“Commémoration du 15-octobre, interview de la veuve de Paulin Bamouni
Dans quelles circonstances avez-vous quitté le pays ?
• Après les événements douloureux du 15-Octobre, je ne me sentais plus capable de vivre dans ce pays. Ce qui est arrivé à mon mari m’a beaucoup peiné parce qu’il s’est battu tout seul pour réussir dans la vie. Il a été enseignant en Côte d’Ivoire puis de là-bas, il est parti en France pour faire des études de journalisme. Son rêve était de revenir servir son pays. A son retour en Haute-Volta, à l’époque, on s’est mariés et nous sommes repartis en France. Pendant près de dix ans, il n’était pas boursier et il a continué d’étudier avec assiduité. A la fin de ses études, l’UNESCO voulait l’engager mais il n’était pas intéressé. Son désir, comme je le disais, était de venir se mettre au service de son pays.
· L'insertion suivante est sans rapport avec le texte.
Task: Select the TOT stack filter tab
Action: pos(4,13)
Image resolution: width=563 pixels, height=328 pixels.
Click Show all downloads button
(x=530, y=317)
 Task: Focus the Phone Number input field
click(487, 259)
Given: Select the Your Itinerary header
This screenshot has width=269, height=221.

Après ce qui est arrivé le 15-octobre, j’étais découragée parce que quelqu’un qui aime son pays, on ne le paie pas de cette façon.
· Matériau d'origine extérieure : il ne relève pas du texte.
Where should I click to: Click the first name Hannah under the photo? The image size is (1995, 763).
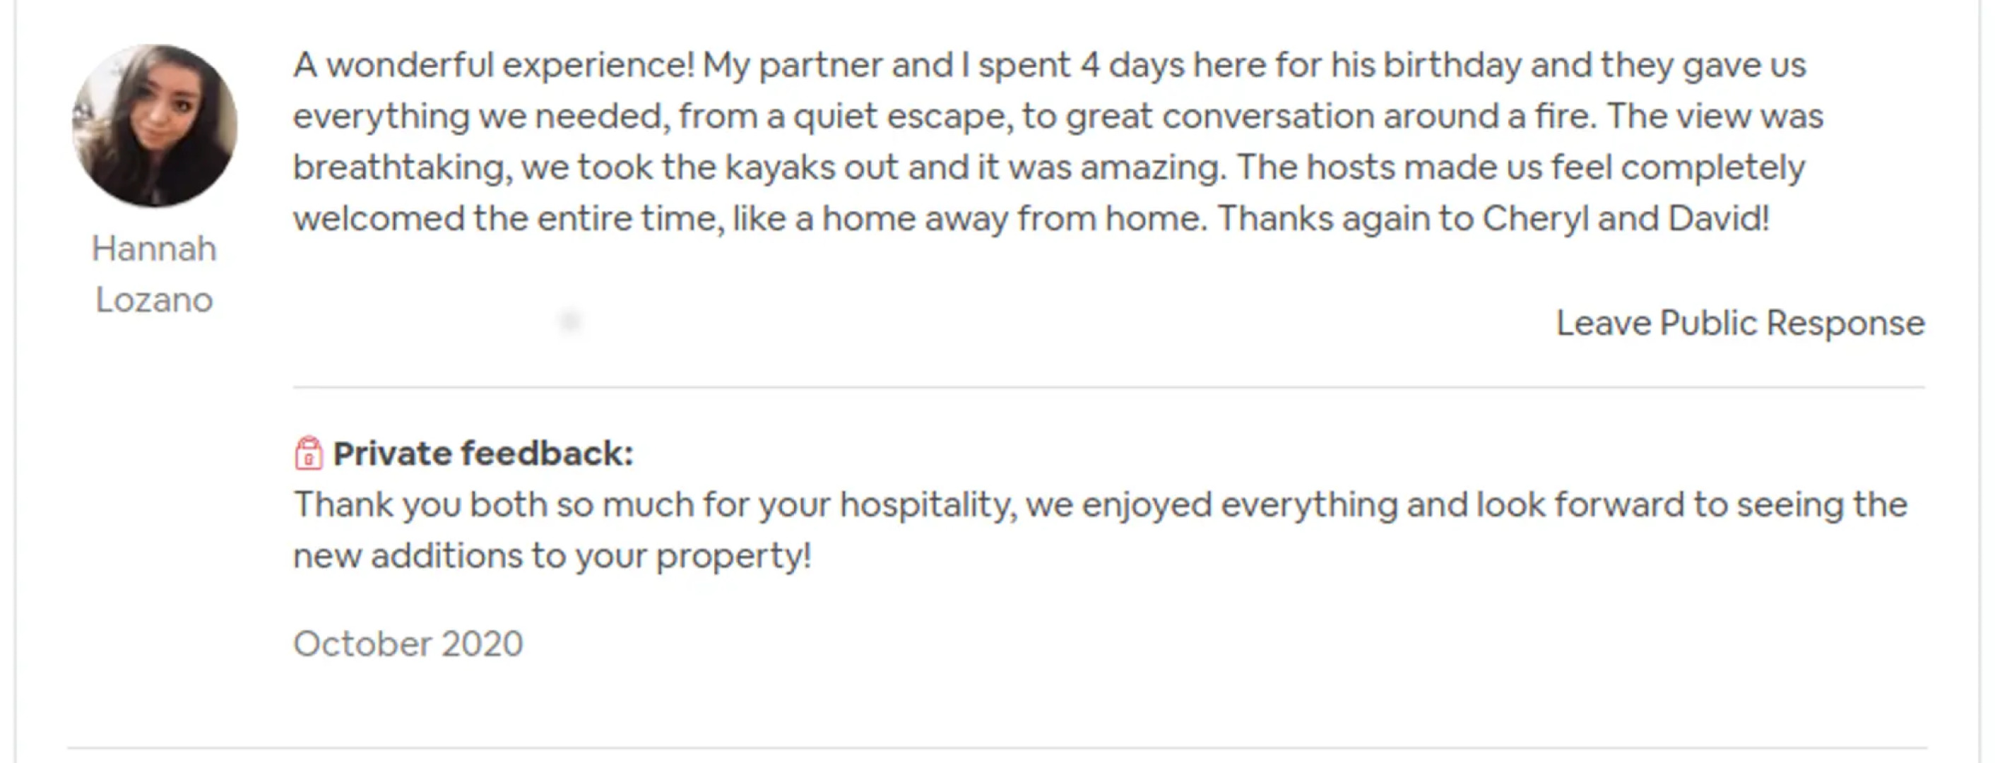(154, 249)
Vous disiez tantôt que Paulin a fait près de dix ans en France. En quelle année est-il rentré au pays ?
• Paulin est rentré au pays le 19 novembre 1982. Il est né le 10 avril 1950.
Comment êtes-vous partie en France après les événements du 15-octobre ?
• Quand Paulin était en France et n’avait pas de bourse, il y avait des cartes de séjour qu’on attribuait aux étrangers. Il était considéré comme un travailleur émigré. C’est après que la chance nous a souri en quelque sorte. Quand François Mitterrand est arrivé au pouvoir le 21 mai 1981, nous avons bénéficié comme d’autres émigrants des cartes de séjour d’une durée de dix ans. Après l’assassinat de mon mari, j’avais donc la possibilité de retourner en France avec cette même carte. C’est ainsi que j’ai quitté le pays avec mes trois enfants.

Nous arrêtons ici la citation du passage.